• _Task_
Beginning with the line that holds "At what coordinates should I click to accomplish: Open", copy each line exactly through the end of the entries, but leave the pictures out.

• _Records provided_

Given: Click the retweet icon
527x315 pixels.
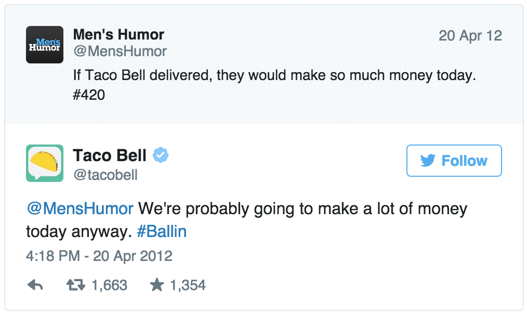Looking at the screenshot, I should click(76, 285).
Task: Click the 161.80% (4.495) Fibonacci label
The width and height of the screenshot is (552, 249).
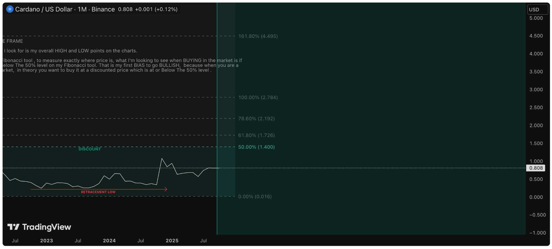Action: (258, 36)
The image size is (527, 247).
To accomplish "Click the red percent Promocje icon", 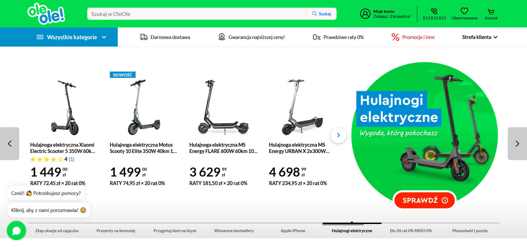I will click(x=395, y=37).
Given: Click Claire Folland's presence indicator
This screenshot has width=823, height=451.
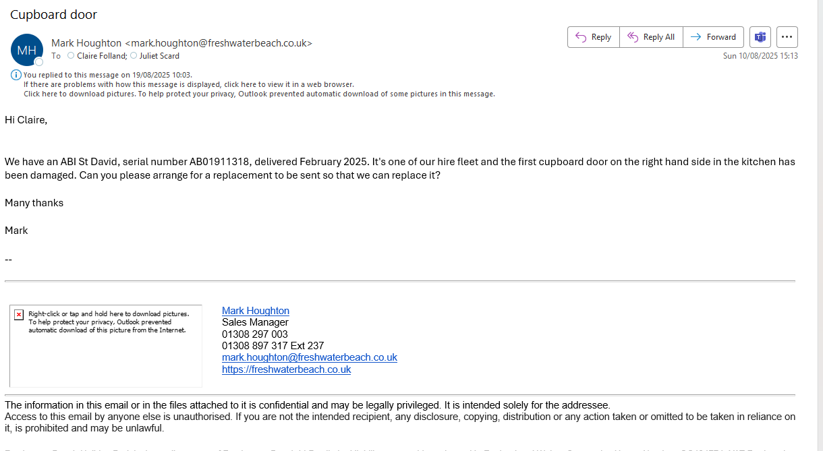Looking at the screenshot, I should point(71,56).
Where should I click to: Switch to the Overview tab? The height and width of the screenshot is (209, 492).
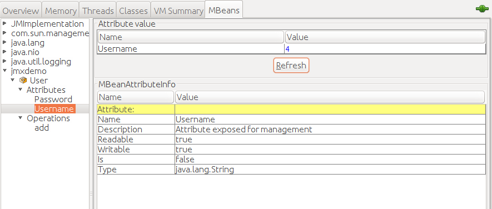(21, 11)
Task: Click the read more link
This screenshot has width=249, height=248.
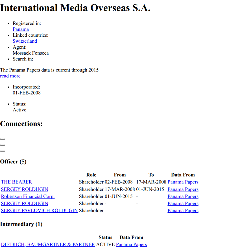Action: (x=10, y=76)
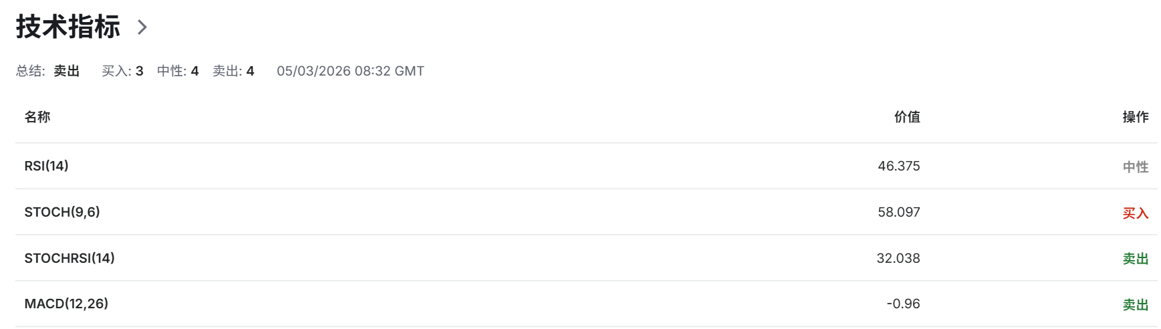Click the green 卖出 action for STOCHRSI
The height and width of the screenshot is (329, 1161).
point(1135,259)
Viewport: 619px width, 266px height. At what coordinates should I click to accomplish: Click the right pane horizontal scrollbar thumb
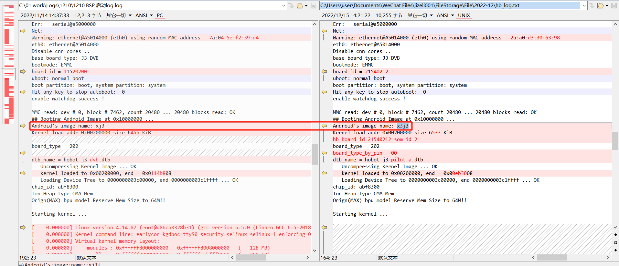551,257
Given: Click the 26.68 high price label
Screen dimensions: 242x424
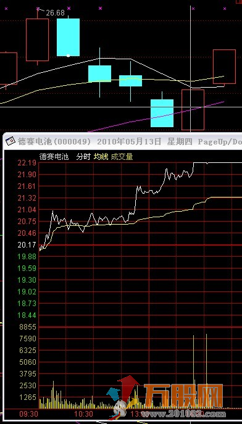Looking at the screenshot, I should click(55, 13).
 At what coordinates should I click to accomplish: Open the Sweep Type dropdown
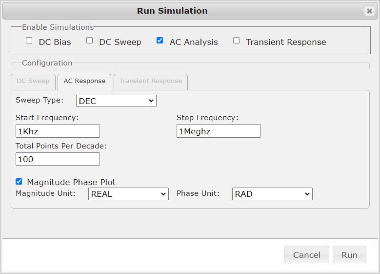[x=116, y=101]
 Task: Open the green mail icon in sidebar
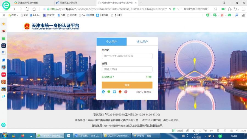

• _Solution for this exercise_
 At what coordinates should I click to accomplish: Open the Sweep Type dropdown
[x=116, y=101]
 Task: Open the green mail icon in sidebar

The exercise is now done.